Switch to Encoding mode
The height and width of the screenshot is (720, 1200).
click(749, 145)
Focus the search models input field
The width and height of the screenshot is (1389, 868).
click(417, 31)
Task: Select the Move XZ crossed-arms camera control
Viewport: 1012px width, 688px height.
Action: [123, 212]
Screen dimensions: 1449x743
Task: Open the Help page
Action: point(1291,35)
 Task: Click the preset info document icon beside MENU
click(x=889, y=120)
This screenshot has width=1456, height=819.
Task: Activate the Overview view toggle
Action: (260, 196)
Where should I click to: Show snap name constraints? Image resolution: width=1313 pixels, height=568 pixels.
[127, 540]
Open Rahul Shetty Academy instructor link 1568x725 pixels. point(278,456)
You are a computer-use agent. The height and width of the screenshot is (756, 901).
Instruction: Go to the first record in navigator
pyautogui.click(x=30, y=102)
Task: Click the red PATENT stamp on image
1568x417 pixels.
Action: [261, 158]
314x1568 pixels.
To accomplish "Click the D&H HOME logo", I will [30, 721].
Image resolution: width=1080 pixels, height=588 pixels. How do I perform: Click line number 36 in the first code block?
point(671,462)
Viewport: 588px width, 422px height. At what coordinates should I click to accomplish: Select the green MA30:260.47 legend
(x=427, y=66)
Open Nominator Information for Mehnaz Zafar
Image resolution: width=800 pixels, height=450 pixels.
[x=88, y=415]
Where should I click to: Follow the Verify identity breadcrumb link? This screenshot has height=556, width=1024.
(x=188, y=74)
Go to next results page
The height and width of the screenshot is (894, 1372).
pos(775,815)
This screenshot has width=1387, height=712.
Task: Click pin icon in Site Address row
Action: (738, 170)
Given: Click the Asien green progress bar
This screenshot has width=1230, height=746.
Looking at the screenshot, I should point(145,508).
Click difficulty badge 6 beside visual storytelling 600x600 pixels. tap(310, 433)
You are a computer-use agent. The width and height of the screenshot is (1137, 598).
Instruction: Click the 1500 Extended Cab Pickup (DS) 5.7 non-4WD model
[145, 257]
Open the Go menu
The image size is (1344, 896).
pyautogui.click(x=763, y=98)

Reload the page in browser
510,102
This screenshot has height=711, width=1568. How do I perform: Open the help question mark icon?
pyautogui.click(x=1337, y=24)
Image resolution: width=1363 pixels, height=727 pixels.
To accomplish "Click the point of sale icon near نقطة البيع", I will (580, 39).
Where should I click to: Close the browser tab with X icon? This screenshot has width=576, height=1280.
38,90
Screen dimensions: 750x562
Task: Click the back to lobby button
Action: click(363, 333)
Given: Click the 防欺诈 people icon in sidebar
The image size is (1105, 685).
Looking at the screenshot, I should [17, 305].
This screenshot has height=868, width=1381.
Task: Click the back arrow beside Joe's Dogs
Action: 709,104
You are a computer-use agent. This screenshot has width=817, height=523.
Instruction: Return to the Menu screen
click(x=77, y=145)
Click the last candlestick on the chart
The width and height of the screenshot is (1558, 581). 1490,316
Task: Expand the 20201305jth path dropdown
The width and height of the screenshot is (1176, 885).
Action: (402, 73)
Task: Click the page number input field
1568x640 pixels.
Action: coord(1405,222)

══════════════════════════════

• Required action
Each line holding the word "computer" must be copied from the data.

• Expected output
You are a computer-use agent. The height and width of the screenshot is (756, 901).
You are a computer-use agent. The width and height of the screenshot is (1137, 598).
You are a computer-use agent. This screenshot has width=817, height=523.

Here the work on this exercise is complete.